Top of Data

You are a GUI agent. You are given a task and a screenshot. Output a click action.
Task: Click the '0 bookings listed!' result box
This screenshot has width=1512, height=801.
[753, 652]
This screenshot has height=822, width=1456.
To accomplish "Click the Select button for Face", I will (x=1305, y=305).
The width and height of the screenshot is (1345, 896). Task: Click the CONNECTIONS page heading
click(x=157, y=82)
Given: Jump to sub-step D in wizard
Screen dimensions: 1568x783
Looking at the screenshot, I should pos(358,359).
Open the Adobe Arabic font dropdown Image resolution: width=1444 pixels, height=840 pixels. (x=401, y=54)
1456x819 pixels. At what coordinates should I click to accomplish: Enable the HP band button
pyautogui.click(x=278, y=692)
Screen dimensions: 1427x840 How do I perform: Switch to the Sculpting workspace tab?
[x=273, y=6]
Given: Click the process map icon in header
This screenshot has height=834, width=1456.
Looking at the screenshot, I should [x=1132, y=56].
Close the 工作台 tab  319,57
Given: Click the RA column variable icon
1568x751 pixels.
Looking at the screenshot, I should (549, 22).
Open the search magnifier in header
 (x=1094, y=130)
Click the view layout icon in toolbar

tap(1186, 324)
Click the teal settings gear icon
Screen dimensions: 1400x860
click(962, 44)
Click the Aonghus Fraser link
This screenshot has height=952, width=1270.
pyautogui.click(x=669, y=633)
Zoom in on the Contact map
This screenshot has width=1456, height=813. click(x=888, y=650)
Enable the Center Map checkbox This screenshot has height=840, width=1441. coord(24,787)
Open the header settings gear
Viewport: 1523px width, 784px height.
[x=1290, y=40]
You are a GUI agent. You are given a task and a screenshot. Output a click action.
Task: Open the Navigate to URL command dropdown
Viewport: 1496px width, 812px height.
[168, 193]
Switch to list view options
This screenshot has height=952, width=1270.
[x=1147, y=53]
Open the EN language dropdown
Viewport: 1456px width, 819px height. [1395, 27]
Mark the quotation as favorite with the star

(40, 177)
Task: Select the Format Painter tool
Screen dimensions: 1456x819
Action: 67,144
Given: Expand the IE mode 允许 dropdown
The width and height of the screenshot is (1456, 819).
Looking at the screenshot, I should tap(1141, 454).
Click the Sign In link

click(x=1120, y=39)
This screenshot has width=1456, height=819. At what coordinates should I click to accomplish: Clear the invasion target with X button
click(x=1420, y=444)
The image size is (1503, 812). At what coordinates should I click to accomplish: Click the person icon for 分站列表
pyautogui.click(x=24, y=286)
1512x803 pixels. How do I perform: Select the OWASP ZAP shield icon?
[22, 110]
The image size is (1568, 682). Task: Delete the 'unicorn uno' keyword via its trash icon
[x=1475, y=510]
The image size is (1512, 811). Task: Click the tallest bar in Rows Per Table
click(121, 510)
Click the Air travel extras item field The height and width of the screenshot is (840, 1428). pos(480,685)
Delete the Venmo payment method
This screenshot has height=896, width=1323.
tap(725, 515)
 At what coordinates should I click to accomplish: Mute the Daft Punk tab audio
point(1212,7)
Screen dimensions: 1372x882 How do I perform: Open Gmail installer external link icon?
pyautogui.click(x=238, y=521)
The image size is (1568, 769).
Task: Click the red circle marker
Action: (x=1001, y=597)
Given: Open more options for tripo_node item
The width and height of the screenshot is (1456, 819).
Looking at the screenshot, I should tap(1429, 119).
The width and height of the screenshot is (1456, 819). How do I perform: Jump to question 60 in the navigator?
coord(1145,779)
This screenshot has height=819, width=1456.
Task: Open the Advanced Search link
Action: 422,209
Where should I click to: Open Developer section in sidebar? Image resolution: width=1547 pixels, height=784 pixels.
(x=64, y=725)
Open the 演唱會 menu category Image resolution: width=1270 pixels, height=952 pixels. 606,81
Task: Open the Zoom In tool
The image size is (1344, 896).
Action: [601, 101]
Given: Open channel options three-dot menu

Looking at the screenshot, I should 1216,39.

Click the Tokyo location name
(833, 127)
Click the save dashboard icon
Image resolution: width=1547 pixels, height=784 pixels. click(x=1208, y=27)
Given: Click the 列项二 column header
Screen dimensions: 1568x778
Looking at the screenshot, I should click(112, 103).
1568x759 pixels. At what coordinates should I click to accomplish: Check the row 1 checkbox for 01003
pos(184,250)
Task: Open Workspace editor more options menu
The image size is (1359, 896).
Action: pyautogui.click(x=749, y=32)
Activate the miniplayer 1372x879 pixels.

Bottom of Data

** Try it **
Please retype all of the records above exactly as they are.

** Task answer **
You are a GUI agent. You are given a task and a screenshot. Output a click action.
Task: Click the '0 bookings listed!' result box
This screenshot has width=1512, height=801.
[753, 652]
This screenshot has height=822, width=1456.
To accomplish "Click the Select button for Face", I will (x=1305, y=305).
The width and height of the screenshot is (1345, 896). Task: Click the CONNECTIONS page heading
click(x=157, y=82)
Given: Jump to sub-step D in wizard
Screen dimensions: 1568x783
Looking at the screenshot, I should pos(358,359).
Open the Adobe Arabic font dropdown Image resolution: width=1444 pixels, height=840 pixels. (x=401, y=54)
1456x819 pixels. At what coordinates should I click to accomplish: Enable the HP band button
pyautogui.click(x=278, y=692)
Screen dimensions: 1427x840 How do I perform: Switch to the Sculpting workspace tab?
[x=273, y=6]
Given: Click the process map icon in header
This screenshot has height=834, width=1456.
Looking at the screenshot, I should [x=1132, y=56].
Close the 工作台 tab  319,57
Given: Click the RA column variable icon
1568x751 pixels.
Looking at the screenshot, I should (549, 22).
Open the search magnifier in header
 (x=1094, y=130)
Click the view layout icon in toolbar

tap(1186, 324)
Click the teal settings gear icon
Screen dimensions: 1400x860
click(962, 44)
Click the Aonghus Fraser link
This screenshot has height=952, width=1270.
pyautogui.click(x=669, y=633)
Zoom in on the Contact map
This screenshot has width=1456, height=813. click(x=888, y=650)
Enable the Center Map checkbox This screenshot has height=840, width=1441. coord(24,787)
Open the header settings gear
Viewport: 1523px width, 784px height.
[x=1290, y=40]
You are a GUI agent. You are given a task and a screenshot. Output a click action.
Task: Open the Navigate to URL command dropdown
Viewport: 1496px width, 812px height.
[168, 193]
Switch to list view options
This screenshot has height=952, width=1270.
[x=1147, y=53]
Open the EN language dropdown
Viewport: 1456px width, 819px height. [1395, 27]
Mark the quotation as favorite with the star

(40, 177)
Task: Select the Format Painter tool
Screen dimensions: 1456x819
Action: 67,144
Given: Expand the IE mode 允许 dropdown
The width and height of the screenshot is (1456, 819).
Looking at the screenshot, I should tap(1141, 454).
Click the Sign In link

click(x=1120, y=39)
This screenshot has width=1456, height=819. At what coordinates should I click to accomplish: Clear the invasion target with X button
click(x=1420, y=444)
The image size is (1503, 812). At what coordinates should I click to accomplish: Click the person icon for 分站列表
pyautogui.click(x=24, y=286)
1512x803 pixels. How do I perform: Select the OWASP ZAP shield icon?
[22, 110]
The image size is (1568, 682). Task: Delete the 'unicorn uno' keyword via its trash icon
[x=1475, y=510]
The image size is (1512, 811). Task: Click the tallest bar in Rows Per Table
click(121, 510)
Click the Air travel extras item field The height and width of the screenshot is (840, 1428). pos(480,685)
Delete the Venmo payment method
This screenshot has height=896, width=1323.
tap(725, 515)
 At what coordinates should I click to accomplish: Mute the Daft Punk tab audio
point(1212,7)
Screen dimensions: 1372x882 How do I perform: Open Gmail installer external link icon?
pyautogui.click(x=238, y=521)
The image size is (1568, 769).
Task: Click the red circle marker
Action: (x=1001, y=597)
Given: Open more options for tripo_node item
The width and height of the screenshot is (1456, 819).
Looking at the screenshot, I should tap(1429, 119).
The width and height of the screenshot is (1456, 819). How do I perform: Jump to question 60 in the navigator?
coord(1145,779)
This screenshot has height=819, width=1456.
Task: Open the Advanced Search link
Action: 422,209
Where should I click to: Open Developer section in sidebar? Image resolution: width=1547 pixels, height=784 pixels.
(x=64, y=725)
Open the 演唱會 menu category Image resolution: width=1270 pixels, height=952 pixels. 606,81
Task: Open the Zoom In tool
The image size is (1344, 896).
Action: [601, 101]
Given: Open channel options three-dot menu

Looking at the screenshot, I should 1216,39.

Click the Tokyo location name
(833, 127)
Click the save dashboard icon
Image resolution: width=1547 pixels, height=784 pixels. click(x=1208, y=27)
Given: Click the 列项二 column header
Screen dimensions: 1568x778
Looking at the screenshot, I should click(112, 103).
1568x759 pixels. At what coordinates should I click to accomplish: Check the row 1 checkbox for 01003
pos(184,250)
Task: Open Workspace editor more options menu
The image size is (1359, 896).
Action: pyautogui.click(x=749, y=32)
Activate the miniplayer 1372x879 pixels.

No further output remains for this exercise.